Only the lines from the first line of the records through the line containing "Click the Undo" belong in the answer. Copy them exactly.

Stored items:
Segment Open

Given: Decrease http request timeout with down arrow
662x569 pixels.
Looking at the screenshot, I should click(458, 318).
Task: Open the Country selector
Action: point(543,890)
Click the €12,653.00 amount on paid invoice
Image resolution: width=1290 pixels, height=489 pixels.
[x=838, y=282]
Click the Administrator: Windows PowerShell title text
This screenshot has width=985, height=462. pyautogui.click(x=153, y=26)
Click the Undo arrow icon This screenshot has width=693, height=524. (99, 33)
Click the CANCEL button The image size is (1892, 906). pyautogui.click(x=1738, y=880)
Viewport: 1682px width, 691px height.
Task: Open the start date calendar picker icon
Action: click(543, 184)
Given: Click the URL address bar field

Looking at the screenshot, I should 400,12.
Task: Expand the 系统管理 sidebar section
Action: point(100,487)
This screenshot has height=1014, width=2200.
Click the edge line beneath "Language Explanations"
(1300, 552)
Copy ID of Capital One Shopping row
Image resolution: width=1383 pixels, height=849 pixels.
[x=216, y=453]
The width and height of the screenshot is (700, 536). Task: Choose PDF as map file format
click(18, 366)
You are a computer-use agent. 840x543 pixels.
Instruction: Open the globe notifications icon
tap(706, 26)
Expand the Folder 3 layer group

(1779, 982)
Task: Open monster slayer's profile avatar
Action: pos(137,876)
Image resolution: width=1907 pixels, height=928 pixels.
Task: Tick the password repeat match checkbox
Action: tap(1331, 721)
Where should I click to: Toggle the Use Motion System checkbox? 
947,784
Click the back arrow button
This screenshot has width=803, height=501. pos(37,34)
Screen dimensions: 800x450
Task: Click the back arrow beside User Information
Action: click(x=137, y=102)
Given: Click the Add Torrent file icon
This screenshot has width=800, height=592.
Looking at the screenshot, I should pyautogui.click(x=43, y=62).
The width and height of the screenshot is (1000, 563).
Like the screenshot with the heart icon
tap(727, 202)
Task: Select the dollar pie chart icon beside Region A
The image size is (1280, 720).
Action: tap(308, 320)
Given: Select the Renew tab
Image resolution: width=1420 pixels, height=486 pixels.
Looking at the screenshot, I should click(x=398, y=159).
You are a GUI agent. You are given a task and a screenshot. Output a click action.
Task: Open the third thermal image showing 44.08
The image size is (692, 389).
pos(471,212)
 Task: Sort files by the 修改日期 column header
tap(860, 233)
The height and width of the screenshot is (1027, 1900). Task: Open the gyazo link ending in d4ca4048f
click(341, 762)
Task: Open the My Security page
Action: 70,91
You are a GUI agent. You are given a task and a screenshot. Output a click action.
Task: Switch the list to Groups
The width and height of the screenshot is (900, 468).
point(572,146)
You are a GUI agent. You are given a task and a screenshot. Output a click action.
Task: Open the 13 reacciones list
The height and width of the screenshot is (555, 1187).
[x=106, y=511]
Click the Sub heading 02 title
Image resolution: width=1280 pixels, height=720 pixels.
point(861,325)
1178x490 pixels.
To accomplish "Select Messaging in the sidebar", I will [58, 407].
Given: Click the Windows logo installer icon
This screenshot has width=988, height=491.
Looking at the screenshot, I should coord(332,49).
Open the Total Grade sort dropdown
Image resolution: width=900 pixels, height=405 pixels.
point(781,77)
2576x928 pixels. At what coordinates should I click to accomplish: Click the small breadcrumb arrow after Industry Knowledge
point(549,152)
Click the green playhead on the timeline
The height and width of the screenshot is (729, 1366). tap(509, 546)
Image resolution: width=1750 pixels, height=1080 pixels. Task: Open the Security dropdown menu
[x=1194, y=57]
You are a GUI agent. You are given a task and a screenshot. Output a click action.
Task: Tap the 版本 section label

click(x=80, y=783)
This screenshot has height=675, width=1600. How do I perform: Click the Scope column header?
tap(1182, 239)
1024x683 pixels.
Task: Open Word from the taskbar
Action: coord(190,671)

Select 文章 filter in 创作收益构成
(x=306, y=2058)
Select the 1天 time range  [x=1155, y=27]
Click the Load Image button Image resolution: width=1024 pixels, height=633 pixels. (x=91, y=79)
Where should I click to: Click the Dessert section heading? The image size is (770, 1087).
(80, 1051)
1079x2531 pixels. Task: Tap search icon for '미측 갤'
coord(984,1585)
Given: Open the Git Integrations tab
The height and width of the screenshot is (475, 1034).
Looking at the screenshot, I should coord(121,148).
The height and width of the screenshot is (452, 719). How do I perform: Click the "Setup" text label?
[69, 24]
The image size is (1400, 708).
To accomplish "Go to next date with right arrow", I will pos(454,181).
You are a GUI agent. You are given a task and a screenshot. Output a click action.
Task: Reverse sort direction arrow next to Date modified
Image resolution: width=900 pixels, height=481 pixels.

Segment Closed

Exercise output:
Given: Decrease http request timeout with down arrow
662x569 pixels.
Looking at the screenshot, I should click(458, 318).
Task: Open the Country selector
Action: point(543,890)
Click the €12,653.00 amount on paid invoice
Image resolution: width=1290 pixels, height=489 pixels.
[x=838, y=282]
Click the Administrator: Windows PowerShell title text
This screenshot has width=985, height=462. pyautogui.click(x=153, y=26)
Click the Undo arrow icon This screenshot has width=693, height=524. (99, 33)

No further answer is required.